Texte fourni.
##############################

120 Ib 332
47. Extrait de l'arrêt de la IIe Cour de droit public du 27 juin
1994 dans la cause Union du commerce local, à Porrentruy, contre
Tribunal cantonal du canton du Jura et Service des arts et métiers et
du travail du canton du Jura (recours de droit administratif)
A.- Le 8 mars 1993, l'Union du commerce local, à Porrentruy, a
présenté au Service des arts et métiers et du travail du canton du
Jura une demande d'autorisation valable pour tous les commerçants de
la ville d'occuper leur personnel le dimanche 19 décembre 1993 de
14h00 à 18h30.
Le Service des arts et métiers et du travail du canton du Jura a
refusé l'autorisation sollicitée par décision du 30 juillet 1993. Il
a considéré en particulier qu'aucune des exceptions prévues, par la
législation fédérale sur le travail, à l'interdiction de travailler
le dimanche n'était réalisée.
Par arrêt du 11 novembre 1993, le Tribunal cantonal, Chambre
administrative, du canton du Jura a rejeté le recours déposé par
l'Union du commerce local contre la décision prise le 30 juillet 1993
par le Service des arts et métiers et du travail.
Agissant par la voie du recours de droit administratif, l'Union du
commerce local demande au Tribunal fédéral d'annuler l'arrêt rendu le
11 novembre 1993 par le Tribunal cantonal, Chambre administrative, du
canton du Jura et de constater que les conditions légales permettant
de la faire bénéficier d'une dérogation à l'interdiction du travail
dominical le 19 décembre 1993 de 14h00 à 18h30 sont remplies.
Le Tribunal fédéral a rejeté le recours.
Extrait des considérants:
3.- a) Selon l'art. 18 al. 1 de la loi fédérale sur le travail
dans l'industrie, l'artisanat et le commerce du 13 mars 1964 (LTr; RS
822.11), il est interdit d'occuper des travailleurs le dimanche.
Il est vrai que le travail du dimanche n'a pas d'effet direct sur
la santé, mais son incidence sur le plan social et culturel est des
plus importantes. Non seulement le dimanche est un jour sacré selon
la tradition chrétienne et il garde encore cette signification pour
une partie de la population, mais surtout l'institution d'un même
jour libre pour tous permet aux personnes sous pression dans leur
travail de bénéficier de repos et de loisirs en dehors de la vie de
tous les jours. Il permet le calme intérieur, qui ne serait pas
pensable sans calme extérieur. Un temps libre commun rend possibles,
dans une grande mesure, la communication et les contacts à
l'intérieur et à l'extérieur de la famille, ce qui n'est pas
4.- a) Aux termes de l'art. 19 al. 1 LTr, l'autorité cantonale
peut autoriser temporairement le travail du dimanche à trois
conditions; il faut (a) qu'il existe un besoin urgent dûment établi,
(b) que les travailleurs affectés à ce travail y consentent et (c)
que l'employeur leur verse, en contrepartie, un supplément de salaire
d'au moins 50 pour cent (REHBINDER, Arbeitsgesetz, Zurich 1987, 4e
éd., n. 1 ad art. 19, p. 76).

##############################

Extrait de données.
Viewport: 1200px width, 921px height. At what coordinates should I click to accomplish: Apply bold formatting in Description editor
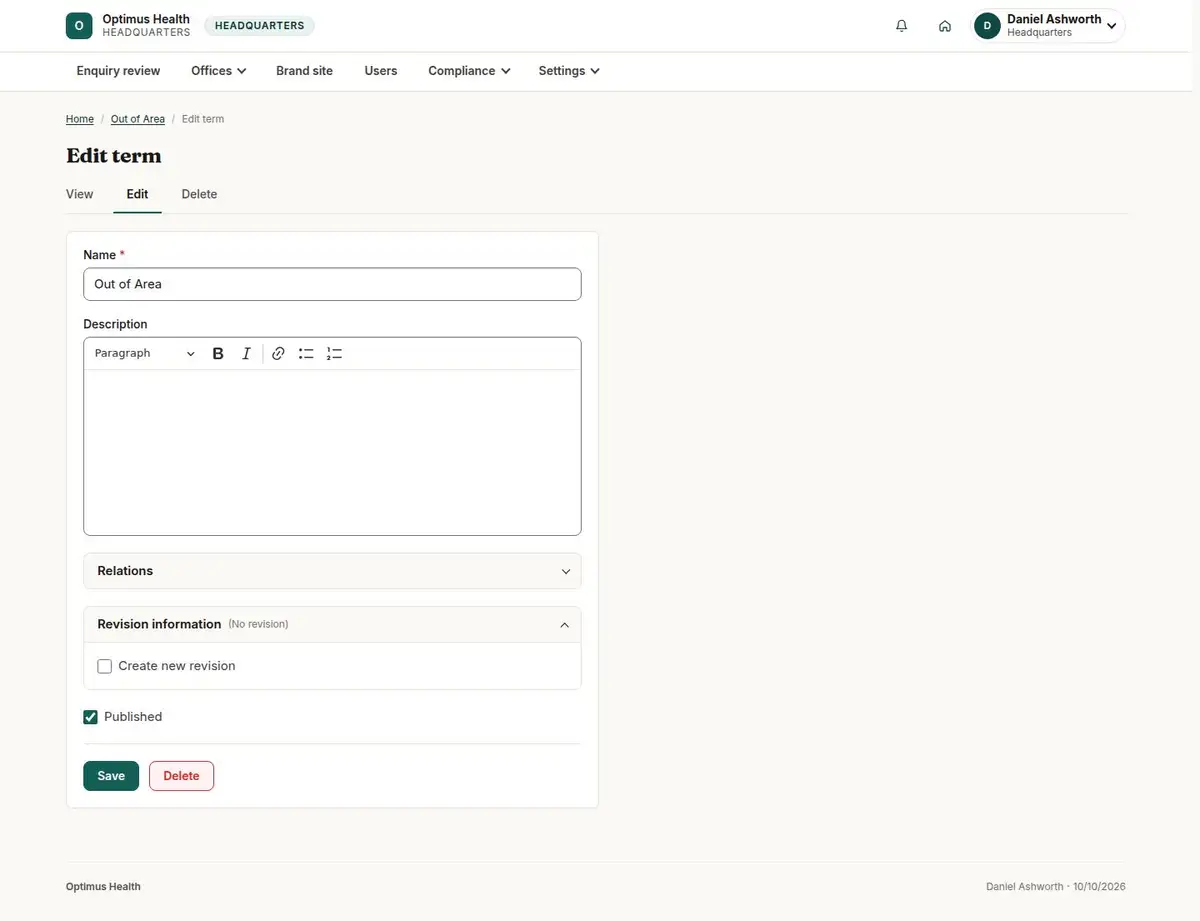coord(218,354)
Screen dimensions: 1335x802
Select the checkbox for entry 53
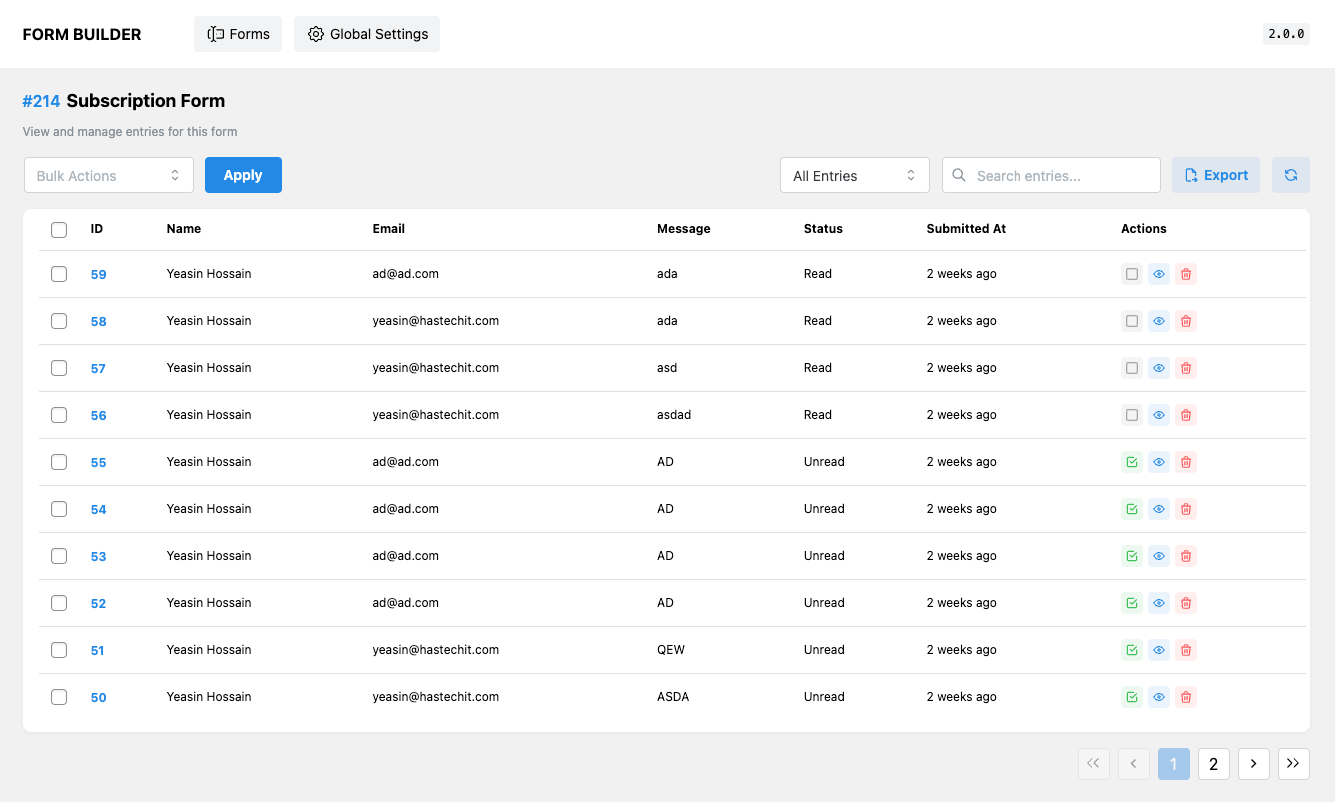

##############################

Consigne 1. D'après le texte fourni sur l'arrêt relatif au travail du dimanche à Porrentruy, à quelles trois conditions l'autorité cantonale peut-elle autoriser temporairement ce travail ?
Consigne 2. Poursuivez le texte fourni sur l'arrêt relatif au travail du dimanche à Porrentruy, en reprenant juste après sa dernière phrase.
Les lignes ci-dessus proviennent d'une source distincte du texte fourni.

Réponse attendue 1.
- Il doit exister un besoin urgent dûment établi.
- Les travailleurs affectés à ce travail doivent y consentir.
- L'employeur doit leur verser, en contrepartie, un supplément de salaire d'au moins 50 pour cent.

Réponse attendue 2.
D'après la doctrine, pour que soit autorisé le travail dominical,
il ne suffit pas que soit établi n'importe quel besoin; il faut
encore que le besoin soit urgent, c'est-à-dire que des raisons
impérieuses le justifient (HUG, Commentaire de la loi fédérale sur le
travail, Berne 1971, n. 5 ad art. 19, p. 193).
b) Comme le relève la recourante, la demande en biens de
consommation augmente pendant la période précédant Noël et le besoin
accru des consommateurs doit être satisfait durant une période très
limitée dans le temps. Toutefois, ces considérations ne permettent
pas encore d'établir l'urgence à satisfaire ces besoins par une
ouverture des commerces le dimanche. Les consommateurs peuvent
acquérir des biens de consommation pendant les jours ouvrables. En
outre, la commune de Porrentruy autorise deux ouvertures nocturnes
des commerces durant la période précédant Noël. Une ouverture
dominicale des commerces ne correspond pas non plus à un besoin
urgent de ces derniers, quand bien même cette ouverture, accompagnée
5.- a) L'art. 19 al. 2 LTr prévoit que l'autorité cantonale peut
autoriser des entreprises qui ne sont pas industrielles à travailler
régulièrement ou périodiquement le dimanche lorsque des raisons
techniques ou économiques le rendent indispensable.
En tant que dérogations à l'un des principes majeurs du droit des
travailleurs, les exceptions à l'interdiction du travail dominical ne
doivent être accordées, selon le principe de la proportionnalité, que
là où le caractère indispensable est établi (ATF 116 Ib 284 consid.
4d p. 290). De plus, les exceptions à l'interdiction du travail
dominical doivent se conformer au principe de l'égalité de
traitement, issu de la liberté du commerce et de l'industrie, et ne
doivent pas avoir un effet de distorsion de la concurrence (ATF 116
Ib 284 consid. 4c p. 289).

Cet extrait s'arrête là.